How do you know what your students have learned? When do you know it?

We can give them tests to find out if they learned the answers to the questions we decide to put on the test. They can write essays, and we will know--among other things--if they know how to write essays. We can give quizzes and find out, sometimes, if they guessed correctly.

I'm not saying we shouldn't assess students' learning through quizzes, tests and essays, although sometimes those tools seems designed as "gotchas" or they show more about what students have learned along the way--e.g., how to structure an essay that receives an A--than what they have learned with us, in one semester, those short 15 weeks.

What I am saying is that we can also give students some control. Some voice. Let's just ask them!

One day this semester, I asked my "Spanish in the Community" students two questions:

  1. What have you learned through your work in the community so far?
  2. What more would you like to learn? 
Here are their answers.

What have you learned?

  • Spanish-speaking immigrants in our community deal with very difficult things: for example, a woman came to the office who husband had been detained and she knew nothing more than that.
  • You can be detained for something very simple, like a traffic stop.
  • The small things that lead to big things (like detention) have huge ripple effects on the entire family.
  • What dual language education is and that these programs exist in Champaign-Urbana.
  • Many of the students in school have problems in their lives outside of school. For example, they are thinking about money, like not having enough money to own a pet.
  • The Refugee Center does so much for the local community, and they learn that from their conversations with the people who work at the Center.

**Record list:**
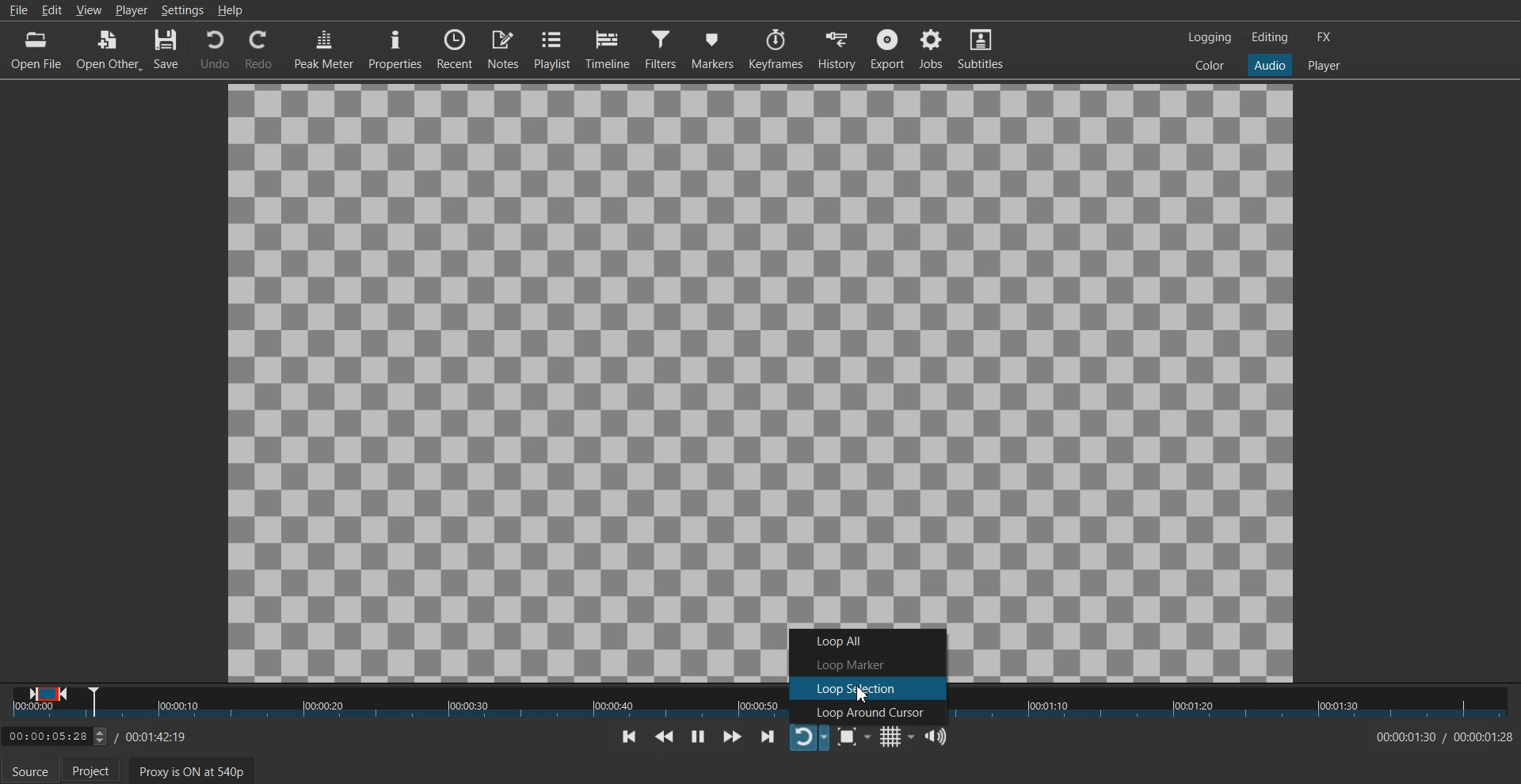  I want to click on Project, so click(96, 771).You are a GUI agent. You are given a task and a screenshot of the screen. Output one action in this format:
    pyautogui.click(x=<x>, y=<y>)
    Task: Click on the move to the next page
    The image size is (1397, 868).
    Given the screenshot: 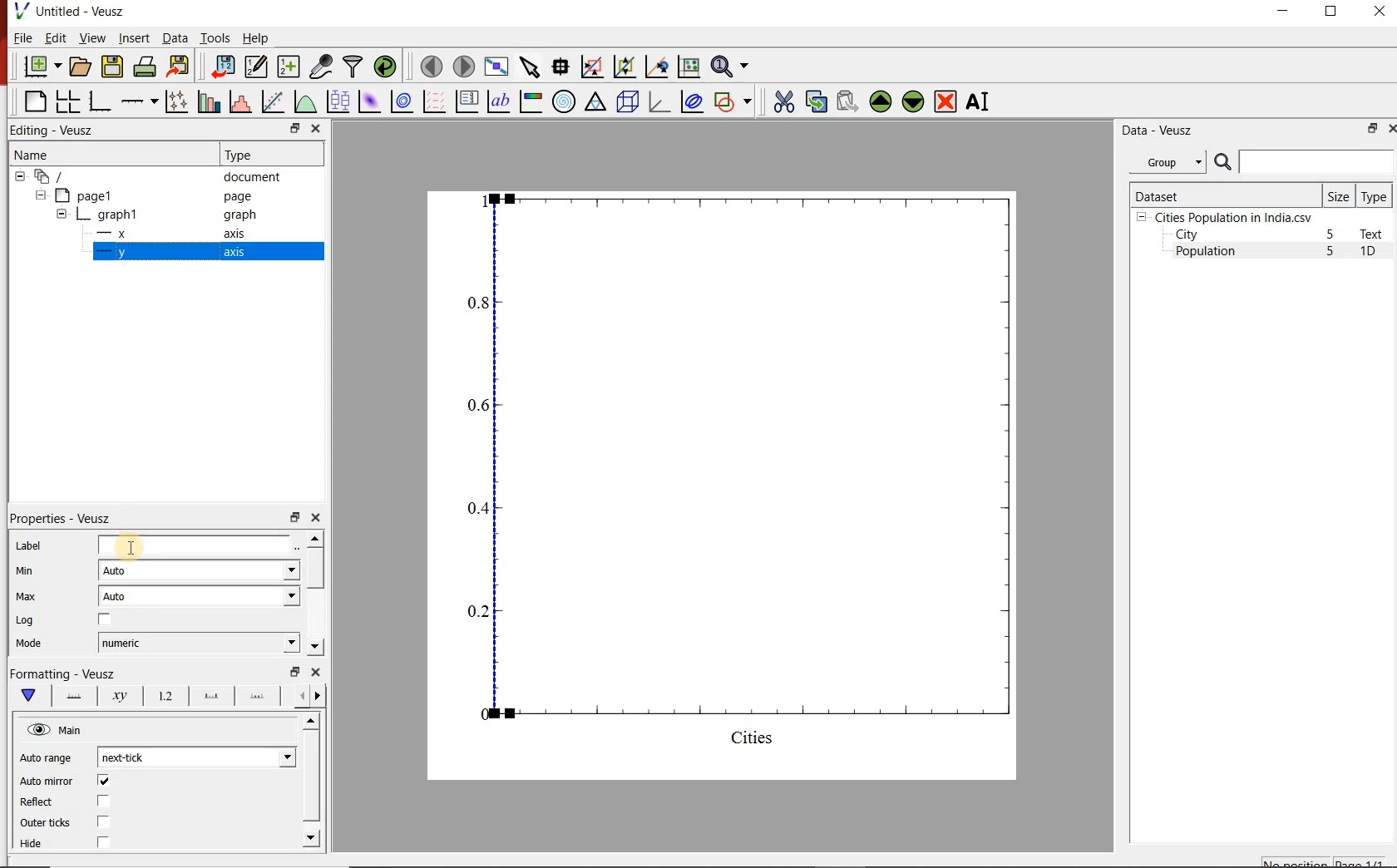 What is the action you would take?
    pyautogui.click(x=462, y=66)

**Task requirements:**
• A. From the piece on assessing student learning, set down everything from "Here are their" down to "at the Center.".
• B. In the passage about assessing student learning, why does the author say quizzes, tests, and essays may not show what students learned in the course?
• C. Write what comes next in the post about the "Spanish in the Community" students, starting after its final bullet.

**Answers given:**
• A.
Here are their answers.

What have you learned?

  • Spanish-speaking immigrants in our community deal with very difficult things: for example, a woman came to the office who husband had been detained and she knew nothing more than that.
  • You can be detained for something very simple, like a traffic stop.
  • The small things that lead to big things (like detention) have huge ripple effects on the entire family.
  • What dual language education is and that these programs exist in Champaign-Urbana.
  • Many of the students in school have problems in their lives outside of school. For example, they are thinking about money, like not having enough money to own a pet.
  • The Refugee Center does so much for the local community, and they learn that from their conversations with the people who work at the Center.

• B. The author says these tools sometimes seem designed as "gotchas." They can also show more about what students picked up along the way, such as how to structure an essay that earns an A, than what they learned in the 15-week semester.

• C.
  • By working at Crisis Nursery, they have understood more about the problem of domestic violence in the local Latino community.

What do you want to learn?

  • What are all the services the Refugee Center offers? I want to learn that so that I can help even more when I work there.
  • What do students in the dual language programs do after grade school? Do these programs exist in middle school and high school?
  • What is it like for non-native Spanish-speaking students in the dual language program?
  • How do children (not adolescents/adults) actually learn a second language?
  • What Spanish (vocabulary, grammar) do I need to know to be able to be of even more help?
My job is to put this into a larger context. To deepen/broaden what they have already learned. 

And although some of the things they mentioned might seem obvious to professors, if they said that they learned these things, that means that they did not know them before. They aren't learning these things in other classes. I emphasize this because we often take for granted that the "little" things don't really matter, aren't really academic or intellectual. But if students don't have this base, what is theory attached to? What foundation do the high-level analyses rest upon?